雨と馬鈴薯

課題の供養(未完)

(略)

大粒の雨が、アスファルトを叩いて、家路につく部活帰りのローファーに、染みる。大皿をひっくり返した、初夏の風物詩。雨が降ると、この味を思い出す。

軒先を滴る、六月いちばんの降水。傘もないまま、夕立にふられて、命からがらそこに逃げ込んだ。激しい雨音が、ガラス窓の向こうに聞こえる。

「ああ、もう。今日から夏服だったのに、びっしょりだ。」
「予報では降らないはずだったけどねえ。あーあ。」
「ほら、こんなに。」
「散々だね。」

彼は、押し入れから今朝だしたばかりの半袖シャツを、いますぐにでも脱ぎたそうな顔をした。肩の白い布地が透けて、ちょっぴり焼けた肌が見える。野球で鍛えた腕だ。
さて、いつまでも突っ立っているわけにはいかない。早く注文をしなくては。

「えっと、なににする?クーポン使う?」
「いや、もう決めたよ、右端のにするわ。」
「列、ならぶか」

土曜日の午後2時すぎは、さほど混まない。液晶をなぞりながら待っていると、ほどなく、順番が回ってくる。注文して店内で食べる旨を伝え、前会計をすませるまで、おそらく1分も無いだろう。それが、この手のファストフード店での決まりでもある。

受け渡しカウンターの前で、出来上がりまで友人と駄弁る。濡れた制服が冷房の風にあたって、寒くなってきた。日曜に風邪をひくのは勘弁してほしい。

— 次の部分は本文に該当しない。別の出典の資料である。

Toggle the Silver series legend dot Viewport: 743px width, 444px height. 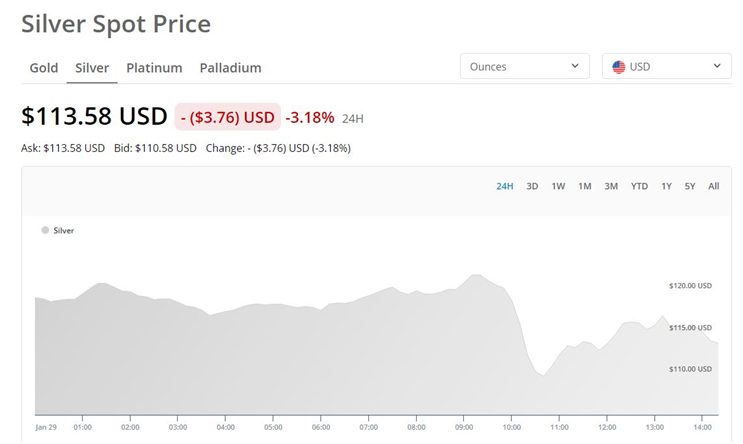[45, 230]
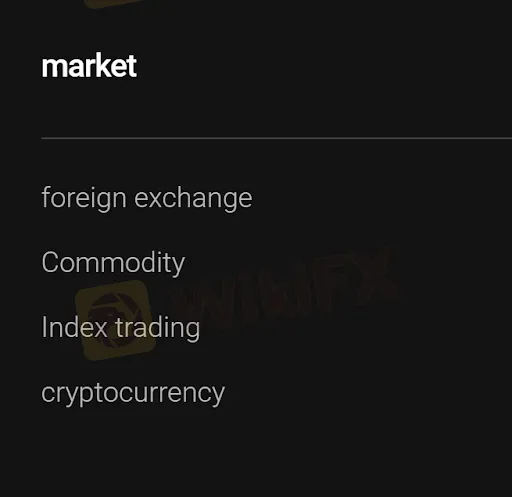
Task: Click the partial watermark logo at top edge
Action: coord(113,3)
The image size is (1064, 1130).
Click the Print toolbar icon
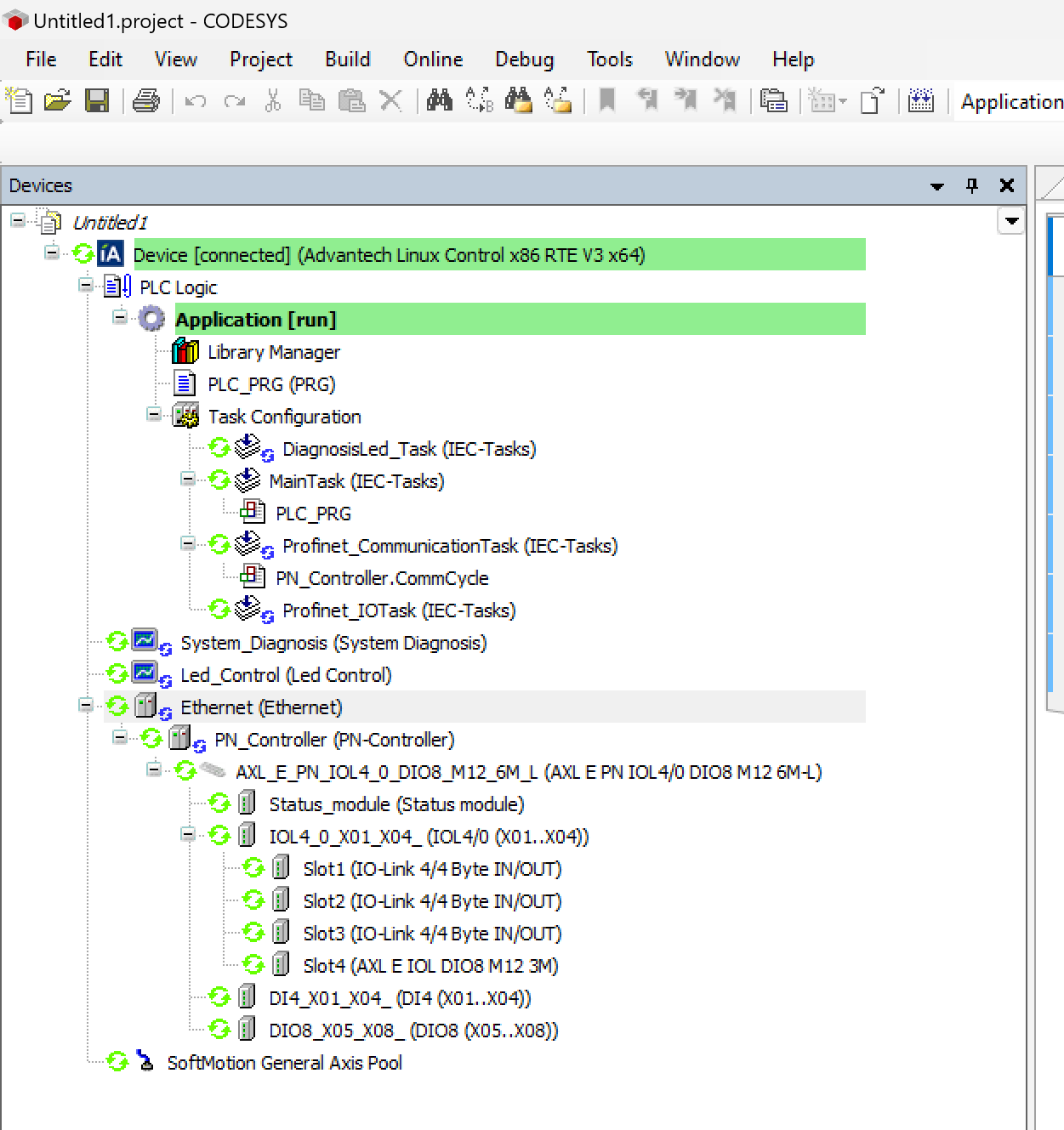pos(145,101)
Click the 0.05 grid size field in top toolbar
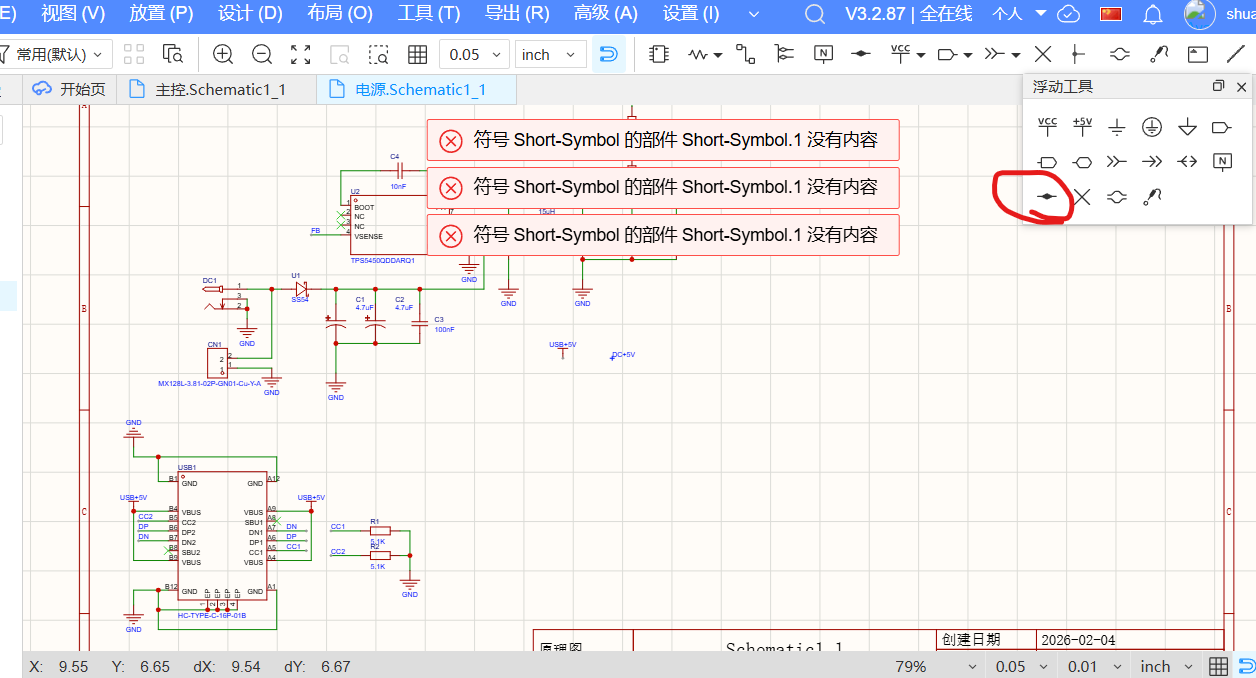This screenshot has width=1256, height=678. [x=474, y=55]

揚げ物の、激しい雨のような、それでいて食欲を掻き立てる音が、店内を支配する。
いや、支配されるのはこの店内ではなく、唾液腺かもしれない。
機械から、無機質な産声が、耳に届く。揚がったのだ、幾億ものそれを生んだ、灼熱の海から。地曳網がすくい上げたそれに、店員は、塩を振りかけて、均等になるように慣らす。

注文からここまで、わずか3分。
思わず唾を呑んだ。やっと漂ってきた、その香りに唾液が分泌されたのだ。注文はLサイズ。入れ物にひとつひとつ、丁寧に装填されていく黄金色に、目を奪われた。まだか、まだかと、一秒が引き延ばされていくような感覚を、努めて抑えながら、モニターに注文番号か表示されるのを待つ。あ、トレーを準備している。いよいよだろう。

店員が熱そうに、けれども大事そうに、赤い一張羅を着たそれを、トレーに敷かれた広告紙に乗せると同時に、モニターの番号が、灰色から緑色に変わる。
レシートをカウンターに持っていくと、その店員はにこやかに微笑みながら言った。

「***番のお客様、お待たせいたしました。」
「ありがとうございます。」
「ごゆっくりどうぞ。」

振り返ると、同じく手にトレーを持った友人が階段の前で、待っていた。